Palombella Rossa é um objecto intencionalmente confinado em termos de espaço e de tema. Moretti tira grande partido das possibilidades figurativas e metafóricas que se lhe apresentam (mesmo que precise de descolar dos parâmetros realistas para que algo de fantástico aconteça), mas devo reconhecer que, ainda que ocorra algumas vezes a introdução do elemento emocional por via do Doutor Jivago (1965) filmado por David Lean, que está a passar no televisor do café da piscina, e as sucessivas remissões para a infância de Apicella, garoto em permanente estado de conflitualidade, Palombella Rossa me parece dominado por apenas uma ideia.
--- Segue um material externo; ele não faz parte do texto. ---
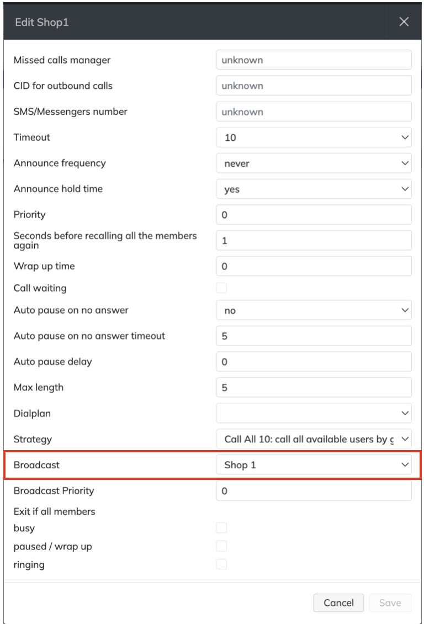
Task: Expand Auto pause on no answer dropdown
Action: tap(314, 310)
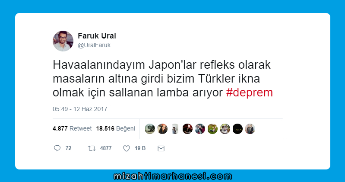Send tweet via direct message envelope icon
345x182 pixels.
[161, 149]
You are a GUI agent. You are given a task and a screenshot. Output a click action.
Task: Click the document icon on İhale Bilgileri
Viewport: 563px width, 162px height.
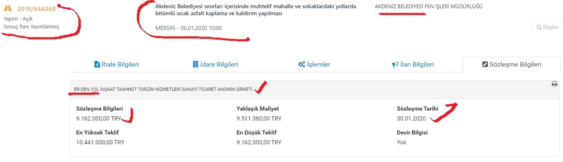(97, 65)
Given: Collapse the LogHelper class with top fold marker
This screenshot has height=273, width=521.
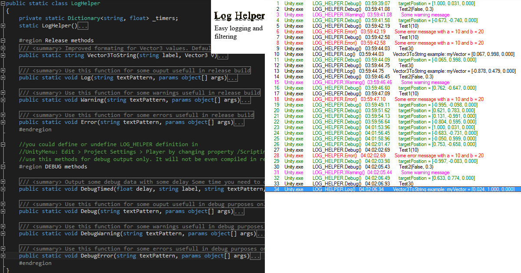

Muito válida por certo, que o filme motivou discussão elevada, sobretudo pelo lado da política feita cinema. Em mim suscita admiração algo distanciada. Política nunca foi o meu forte.
Nota: De saudar com grande entusiasmo a qualidade dos Extras presentes na edição portuguesa, pela Midas, deste filme. Em particular os designados por A Música, conversa com piano por perto sobre as composições musicais de Palombella Rossa, tida por Nicola Piovani com o realizador; ainda À Volta do Filme, um registo em rodagem de autor, logo mais pessoal do que produtos semelhantes que habitualmente constam dos DVD's; e muito em particular O Último Campeonato, curta metragem (15') onde Moretti se filma durante algumas partidas da sua derradeira temporada de jogador de pólo aquático na série B italiana, junto do carismático treinador da equipa que serviu de modelo à personagem de Silvio Orlnado em Palombella Rossa, terminando com a última partida que Moretti disputou (o realizador começou a jogar muito novo, tendo apenas interrompido quando a actividade política o exigiu), em mar aberto, onde Moretti fez dois golos com a sua técnica pessoal da "palombella", vulgo chapéu sobre o guarda-redes.